MANDIBLE CHATTER: Of Foreign Lands and People (CD on Relapse Records)
This release from 2003 offers 65 minutes of industrial sound sculptures.
Mandible Chatter is: Neville Harson and Grant Miller. This release is produced by ambient maestro Robert Rich, whose soundboard guidance crystallizes the environmental chaos into a stirring urban soundscape.
This music is comprised of strange sounds mixed with conventional instruments, producing a harsh ambience that is not intended for meditative states, but rather goads the mind to unfamiliar associations, drawing connections between cacophaony and inspired coherence. Melodies emerge from the crunching E-perc and blooping diodes and twirling effects and tortured guitars and rumbling basslines and lilting violin and...well, there are hundreds of momentarily employed sonics in the band's efforts to compress a bevy of clashing noises into a flowing unity. Although vocals are not used, mouth noises contribute to the overall gestalt.
Exhibiting far more harmonious content than most abstract constructs, this music possesses an aerial quality, lifting the audience to a vantage that regards normally unconnected sounds with fresh cameraderie. Dissonance becomes a common thread that is redirected into fluid structure, resulting in industrial moods that evoke humanity through an absence of organic disposition.
Imagine the Residents colliding with musuque concrete.
NORTHERN MACHINE: Staalhertz (CD on Hoffman Cleaner Cathode Company)
This release from 2003 features 49 minutes of industrial electronics.

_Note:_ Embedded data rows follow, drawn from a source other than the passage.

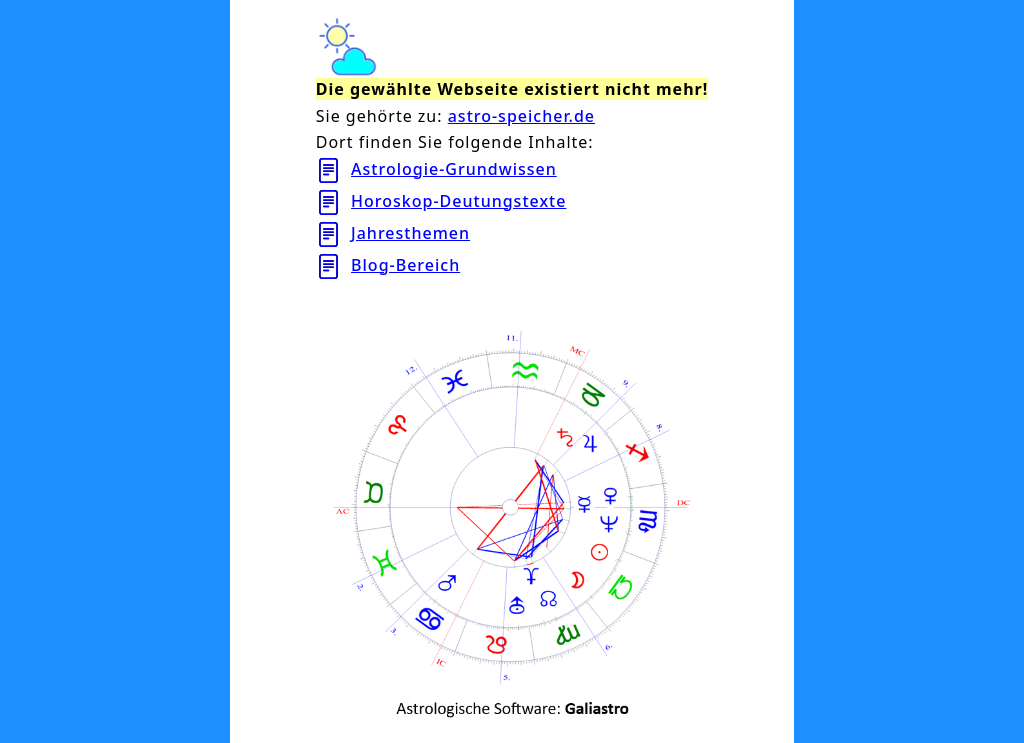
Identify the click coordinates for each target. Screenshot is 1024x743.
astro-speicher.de (521, 116)
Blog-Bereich (405, 265)
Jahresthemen (410, 233)
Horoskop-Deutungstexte (458, 201)
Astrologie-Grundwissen (454, 169)
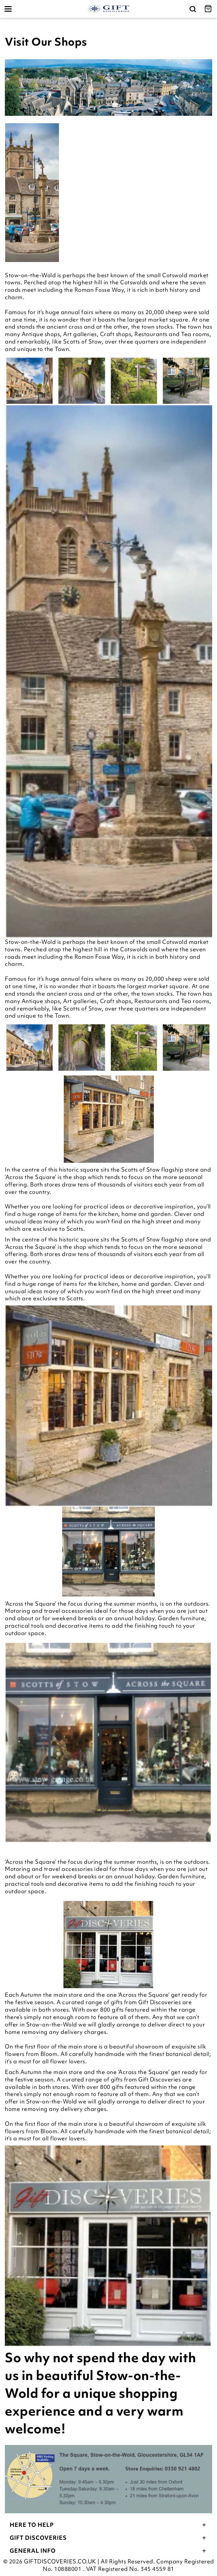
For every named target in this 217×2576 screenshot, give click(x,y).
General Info (108, 2551)
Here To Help (108, 2525)
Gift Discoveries (108, 2538)
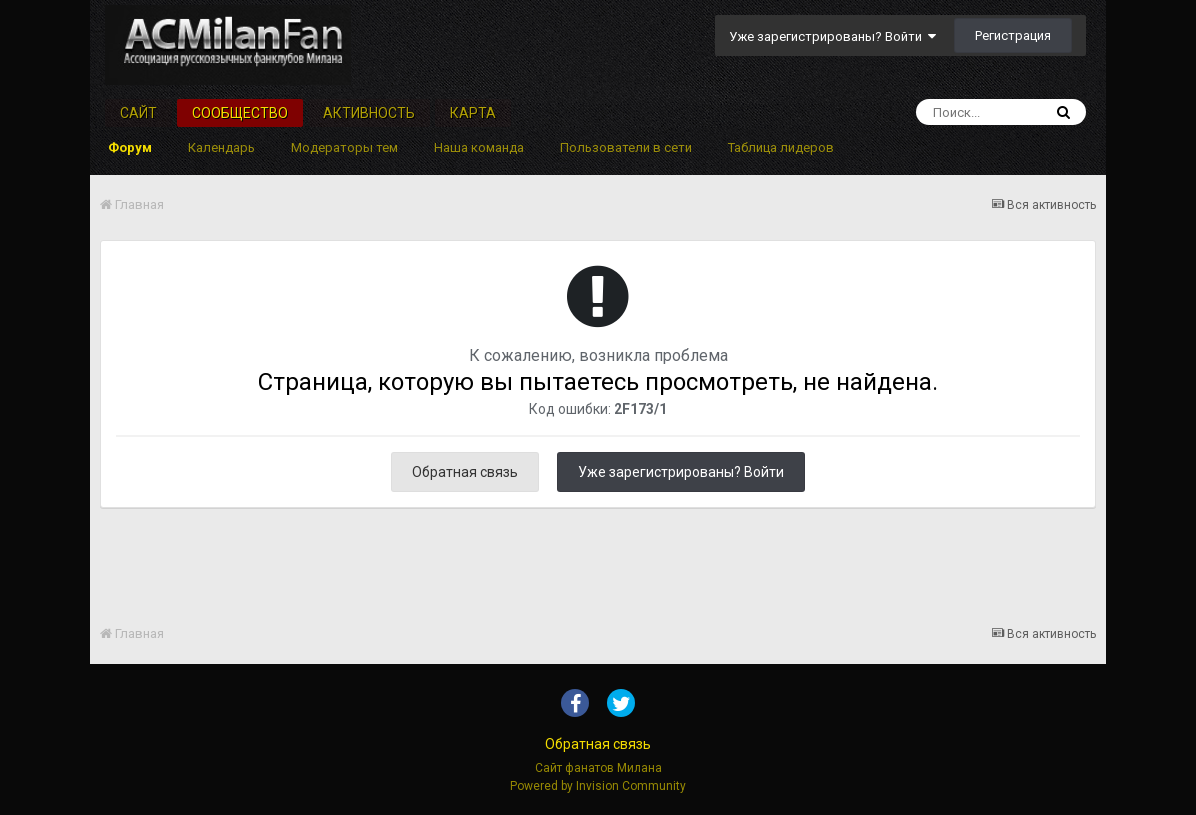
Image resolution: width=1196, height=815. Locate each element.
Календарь (221, 147)
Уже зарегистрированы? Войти (832, 36)
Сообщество (240, 113)
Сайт (138, 113)
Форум (130, 147)
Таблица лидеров (781, 147)
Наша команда (479, 147)
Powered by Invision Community (598, 786)
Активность (369, 113)
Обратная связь (465, 472)
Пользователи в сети (626, 147)
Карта (473, 113)
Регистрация (1013, 35)
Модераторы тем (344, 147)
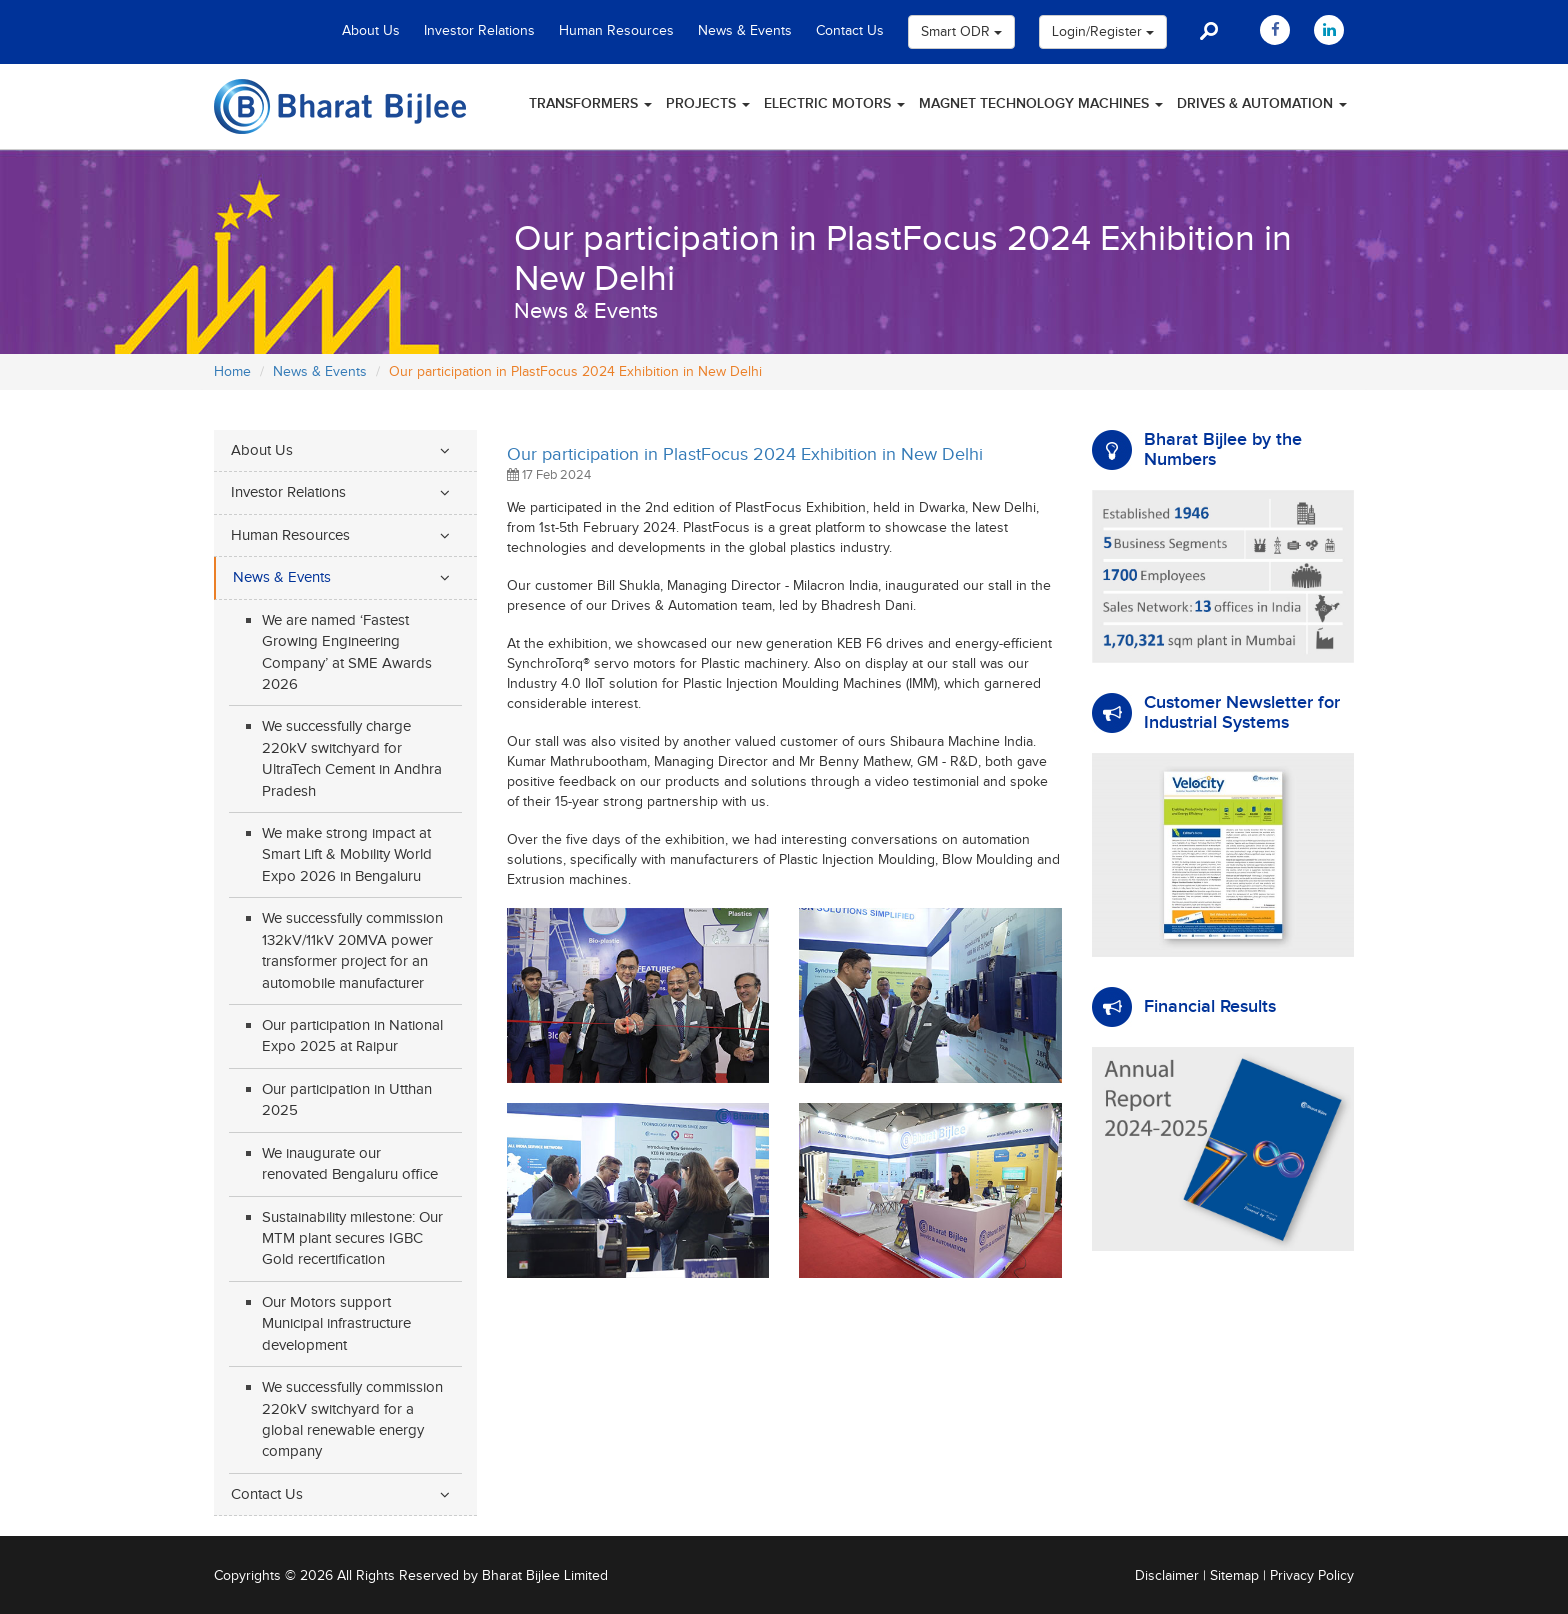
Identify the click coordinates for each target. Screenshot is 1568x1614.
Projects (708, 103)
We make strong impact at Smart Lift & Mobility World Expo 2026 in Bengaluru (347, 855)
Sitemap (1234, 1576)
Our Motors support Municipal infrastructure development (336, 1324)
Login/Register (1103, 32)
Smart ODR (961, 32)
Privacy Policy (1312, 1576)
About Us (371, 31)
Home (232, 372)
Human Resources (616, 31)
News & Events (745, 31)
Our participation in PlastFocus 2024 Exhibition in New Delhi (745, 454)
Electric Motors (834, 103)
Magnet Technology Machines (1041, 103)
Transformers (590, 103)
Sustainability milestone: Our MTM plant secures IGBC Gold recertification (352, 1239)
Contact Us (850, 31)
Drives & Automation (1262, 103)
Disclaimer (1167, 1576)
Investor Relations (479, 31)
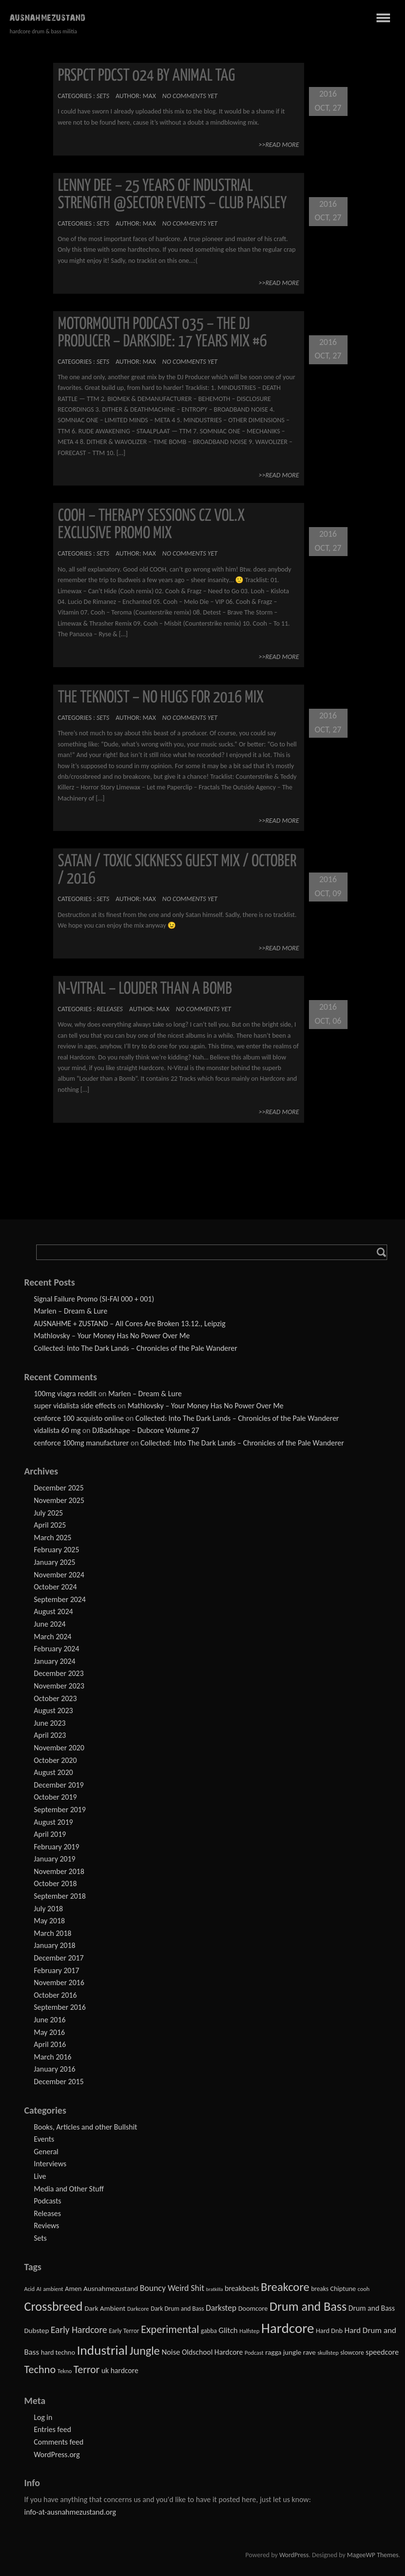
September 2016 (60, 2007)
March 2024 (52, 1636)
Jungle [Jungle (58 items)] (144, 2351)
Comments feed (59, 2442)
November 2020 (59, 1747)
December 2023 (59, 1673)
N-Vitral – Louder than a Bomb (145, 989)
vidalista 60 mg (57, 1430)
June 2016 (50, 2019)
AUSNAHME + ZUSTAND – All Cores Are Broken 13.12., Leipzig (129, 1323)
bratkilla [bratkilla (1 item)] (214, 2289)
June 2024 (50, 1624)
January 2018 (54, 1945)
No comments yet (189, 96)
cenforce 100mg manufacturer (81, 1442)
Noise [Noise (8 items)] (171, 2352)
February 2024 (56, 1648)
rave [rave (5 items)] (309, 2352)
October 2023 (55, 1698)
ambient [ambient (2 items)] (53, 2288)
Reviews (46, 2225)
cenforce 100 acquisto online (79, 1418)
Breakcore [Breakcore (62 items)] (285, 2286)
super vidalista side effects (75, 1405)
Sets (103, 96)
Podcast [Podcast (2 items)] (254, 2352)
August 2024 (53, 1611)
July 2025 (48, 1512)
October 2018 (55, 1883)
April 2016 (50, 2044)
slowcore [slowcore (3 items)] (352, 2352)
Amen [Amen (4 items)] (73, 2288)
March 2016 (52, 2056)
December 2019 (59, 1784)
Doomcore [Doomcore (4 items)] (252, 2308)
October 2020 (55, 1760)
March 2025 (52, 1537)
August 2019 (53, 1822)
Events (44, 2139)
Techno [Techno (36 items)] (40, 2369)
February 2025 (56, 1549)
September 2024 (60, 1599)
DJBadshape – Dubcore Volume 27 (145, 1430)
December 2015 (59, 2081)
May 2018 (49, 1920)
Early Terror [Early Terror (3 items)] (124, 2331)
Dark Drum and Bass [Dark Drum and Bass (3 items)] (177, 2308)
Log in (43, 2417)
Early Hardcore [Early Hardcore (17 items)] (79, 2329)
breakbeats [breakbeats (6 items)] (241, 2288)
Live (40, 2176)
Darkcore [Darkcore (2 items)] (138, 2308)
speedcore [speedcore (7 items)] (382, 2352)
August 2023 (53, 1710)
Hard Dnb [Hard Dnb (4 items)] (329, 2330)
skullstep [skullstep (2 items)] (328, 2352)
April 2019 (50, 1834)
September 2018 (60, 1896)
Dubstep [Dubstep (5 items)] (36, 2330)
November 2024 (59, 1574)
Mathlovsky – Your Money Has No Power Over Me (112, 1335)
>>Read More (279, 145)
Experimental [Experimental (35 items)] (170, 2329)
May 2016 (49, 2032)
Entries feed (52, 2429)
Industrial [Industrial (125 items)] (102, 2350)
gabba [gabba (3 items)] (209, 2331)
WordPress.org (57, 2454)
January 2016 (54, 2069)
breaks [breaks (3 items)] (319, 2289)
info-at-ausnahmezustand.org (70, 2512)
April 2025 (50, 1525)
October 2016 (55, 1995)
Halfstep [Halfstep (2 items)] (249, 2330)
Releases (110, 1009)
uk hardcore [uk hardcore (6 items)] (120, 2370)
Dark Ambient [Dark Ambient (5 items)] (105, 2308)
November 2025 (59, 1500)
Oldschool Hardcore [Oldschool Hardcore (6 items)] (212, 2352)
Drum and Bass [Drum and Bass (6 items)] (372, 2308)
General (46, 2151)
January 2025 (54, 1562)
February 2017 (56, 1970)
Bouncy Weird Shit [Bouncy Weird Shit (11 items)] (172, 2288)
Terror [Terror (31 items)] (86, 2369)
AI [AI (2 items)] (38, 2288)
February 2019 (56, 1846)
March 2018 (52, 1933)
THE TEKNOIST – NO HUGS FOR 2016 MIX (161, 698)
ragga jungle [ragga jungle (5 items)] (283, 2352)
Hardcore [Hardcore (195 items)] (287, 2328)
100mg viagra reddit (65, 1393)
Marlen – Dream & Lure (70, 1311)
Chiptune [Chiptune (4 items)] (343, 2288)
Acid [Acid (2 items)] (29, 2288)
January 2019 (54, 1858)
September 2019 (60, 1809)
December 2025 (59, 1487)
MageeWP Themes (373, 2555)
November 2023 (59, 1685)
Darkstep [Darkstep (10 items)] (221, 2308)
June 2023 (50, 1723)
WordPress (293, 2555)
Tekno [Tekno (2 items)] (64, 2371)
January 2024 (54, 1661)
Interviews (50, 2163)
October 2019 (55, 1797)
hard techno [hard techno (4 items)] (58, 2352)
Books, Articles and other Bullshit (85, 2127)
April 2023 (50, 1735)
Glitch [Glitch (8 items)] (228, 2330)
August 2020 (53, 1772)
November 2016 (59, 1982)
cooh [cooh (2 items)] (364, 2288)
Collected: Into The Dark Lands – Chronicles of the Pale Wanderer (135, 1348)
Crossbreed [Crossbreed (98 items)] (53, 2306)
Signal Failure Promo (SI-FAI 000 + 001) (94, 1298)
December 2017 (59, 1957)
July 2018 (48, 1908)
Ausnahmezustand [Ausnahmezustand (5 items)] (111, 2288)
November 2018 (59, 1871)
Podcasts (47, 2200)
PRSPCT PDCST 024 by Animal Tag (146, 76)
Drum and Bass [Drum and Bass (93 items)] (308, 2306)
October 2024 (55, 1586)
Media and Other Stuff (69, 2188)
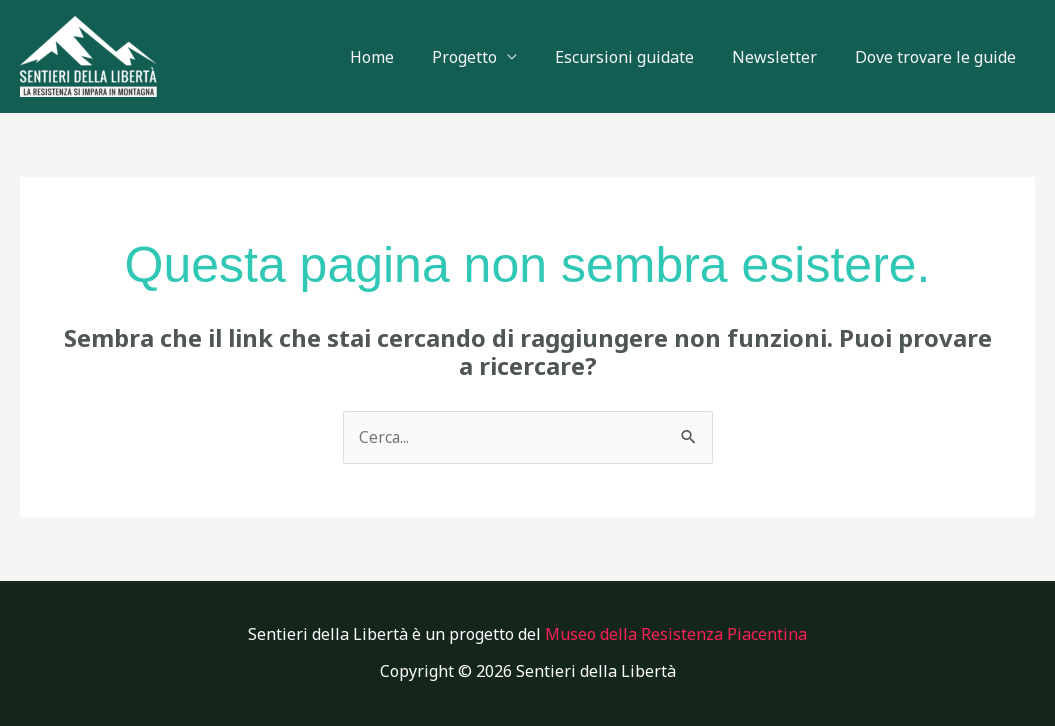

Northern Machine is: Bill Warford and Pat Gillis.
Harsh electronics and mechanical rhythms are integral to Northern Machine's sound. Strangled guitar also appears, providing astral overtones for the gritty foundation. The electronics are frantic and brutal, but their application is strangely lilting, harnessed into diligent melodies that stir rather than agitate. Cruel cybernetic outbursts are goaded into managable riffs, then navigated to generate sweeping harmonics that exude authoritative posture. Order is produced from chaos, and the results are compelling and entertaining. The percussion is artificially induced, retaining a robotic demeanor despite its unpredictible nature. Whirling blades of sound soar dangerous close overhead, establishing an air of menace that permeates the electronic miasma.
Compositionally, the tunes are simple, but rarely sparse. A mood of antagonism is pleasantly tainted with dreamy sensibilities, resulting in aggressive sedation for those who require nastiness in their music. Even the more ambient tracks display a subliminal hostility that keeps the audience on edge with a sense of repressed tension ready to explode without warning.
Two tracks were recorded live during the Oyster Madness with guests: Cadence Carroll, Carsten Ginsberg, John Konrad, and Cheryl Sobas.
PSYCHETROPIC: China Radio Sunshine (CDR on Microrelease)
This release from 2003 features 55 minutes of dreamy electronic music.
Psychetropic is Todd Fletcher.
Sparkling textures fill the air, punctuated by heavenly chords and unearthly tones. Electronic embellishments ricochet off each other, combining to generate pleasant melodies that stir the subconscious with their gentle vibrations. Many of the sounds carry a crystalline disposition, delivering a congenial chill to the harmonics. Keyboards guide these sounds into swaying structures that arc through the audience's attention like clouds of soaring birds, slicing the atmospheric soundscape with their graceful passage.
E-perc rhythms add soft, controlled beats that transform the drifting electronics into sedate-but-lively tunes. Gradually, the percussives elevate the songs, injecting pep to the ambient melodies and violating the music's sedative demeanor. These rhythms often consist of electronic burps that are looped to generate tempos with their sizzling presence.
Fletcher's compositions are a tasty alliance of ambience and pop, resulting in tuneage that has body and appealing depth while never growing obtrusive. An understated element of fun permeates this music, not quite celebratory but definitely smile-inducing.
Life without Psychetropic's music would be a dismal existence.